Lunch with Tom Stoppard

The playwright Tom Stoppard has written a new screen version of Anna Karenina. Victoria Glendinning recently had lunch with him.

Tom Stoppard turned 75 this summer. There is a line of his on several quotations websites: “I think age is a very high price to pay for maturity.”

“I don’t like getting old,” he says.

Tentatively, I suggest this may be because when we are old we don’t know any more how we seem to other people.

“I don’t think I ever present myself to other people,” he says. “Most of us are impersonating a version of ourselves.”

The version of himself that Stoppard projects to the world is courteous, considerate, conscientious. If a comment strikes a wrong note, he responds at an angle, like a politician, or a poet, and with a hint of asperity. His pastime is fly-fishing, which demands quiet and patience….

As a public figure and as a private person, Stoppard would have seemed no more or less comfortable in 1912 than he does in 2012. With his formal manners and whiff of deviance, he would fit right in with early-20th-century innovators such as H.G. Wells, Augustus John, or indeed Ford Madox Ford.

“I am a small-c conservative….” He has said that before in interviews. It is about taste, culture and art, not politics. “If you exclude authentic genius from the landscape, the wilder shores of Beckett for example, coherence and narrative tensions and catharsis are the business of a playwright.”
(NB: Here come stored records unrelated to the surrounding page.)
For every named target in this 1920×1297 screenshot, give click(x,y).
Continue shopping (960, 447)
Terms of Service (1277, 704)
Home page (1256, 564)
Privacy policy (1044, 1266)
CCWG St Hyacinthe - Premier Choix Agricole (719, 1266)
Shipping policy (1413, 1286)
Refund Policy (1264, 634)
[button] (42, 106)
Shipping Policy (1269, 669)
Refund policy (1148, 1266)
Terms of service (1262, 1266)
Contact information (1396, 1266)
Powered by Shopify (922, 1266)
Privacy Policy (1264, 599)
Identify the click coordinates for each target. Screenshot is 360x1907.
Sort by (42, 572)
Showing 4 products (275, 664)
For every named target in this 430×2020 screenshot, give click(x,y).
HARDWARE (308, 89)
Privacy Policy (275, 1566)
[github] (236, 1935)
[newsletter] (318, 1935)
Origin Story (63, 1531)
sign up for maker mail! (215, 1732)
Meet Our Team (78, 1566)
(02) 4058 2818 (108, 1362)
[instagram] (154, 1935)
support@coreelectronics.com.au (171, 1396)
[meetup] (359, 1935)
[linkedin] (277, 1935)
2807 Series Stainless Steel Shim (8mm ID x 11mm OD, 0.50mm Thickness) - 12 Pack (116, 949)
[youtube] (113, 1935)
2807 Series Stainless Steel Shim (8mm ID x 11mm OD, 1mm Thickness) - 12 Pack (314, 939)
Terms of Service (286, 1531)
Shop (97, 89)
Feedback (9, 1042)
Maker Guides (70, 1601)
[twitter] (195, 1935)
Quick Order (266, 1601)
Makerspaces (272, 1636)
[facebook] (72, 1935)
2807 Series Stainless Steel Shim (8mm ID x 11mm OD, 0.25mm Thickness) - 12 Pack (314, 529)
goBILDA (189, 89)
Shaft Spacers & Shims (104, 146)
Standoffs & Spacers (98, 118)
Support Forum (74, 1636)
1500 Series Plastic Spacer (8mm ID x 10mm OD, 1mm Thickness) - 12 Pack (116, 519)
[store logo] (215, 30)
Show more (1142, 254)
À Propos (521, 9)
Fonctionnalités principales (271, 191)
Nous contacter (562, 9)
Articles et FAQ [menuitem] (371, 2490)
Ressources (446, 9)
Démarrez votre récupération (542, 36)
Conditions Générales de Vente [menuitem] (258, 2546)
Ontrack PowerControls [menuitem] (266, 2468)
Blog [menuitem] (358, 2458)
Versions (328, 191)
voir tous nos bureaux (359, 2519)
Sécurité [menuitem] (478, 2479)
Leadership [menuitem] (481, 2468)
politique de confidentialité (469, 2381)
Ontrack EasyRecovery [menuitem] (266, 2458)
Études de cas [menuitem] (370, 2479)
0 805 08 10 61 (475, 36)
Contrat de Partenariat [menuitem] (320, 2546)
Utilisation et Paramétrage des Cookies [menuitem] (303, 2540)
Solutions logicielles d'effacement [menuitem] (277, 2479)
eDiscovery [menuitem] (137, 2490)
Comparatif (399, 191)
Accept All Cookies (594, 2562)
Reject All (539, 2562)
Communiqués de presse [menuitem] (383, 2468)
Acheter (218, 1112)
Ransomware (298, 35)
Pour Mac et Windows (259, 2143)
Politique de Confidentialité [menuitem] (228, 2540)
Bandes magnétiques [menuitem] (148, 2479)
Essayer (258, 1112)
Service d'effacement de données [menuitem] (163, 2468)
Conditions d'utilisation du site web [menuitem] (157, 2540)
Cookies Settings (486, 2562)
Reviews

The great point is that there has to be a story. “I am often in the position, as I am now, of being unable to find a story,” as opposed to a topic, or topics – he tends to go in pairs, from philosophy and gymnastics (Jumpers, 1972) to biography and chaos theory (Arcadia, 1993). “The main misapprehension people have is that a play is the end product of an idea, when the idea is the end product of the play.”

He acknowledges how powerful theatre with a message can be, but “a play works or doesn’t work on an emotional level. I wrote Rock’n’Roll about the events in Czechoslovakia between 1968 and 1989, and in the end I saw that the play as a whole worked as a love story, and I hadn’t realized.”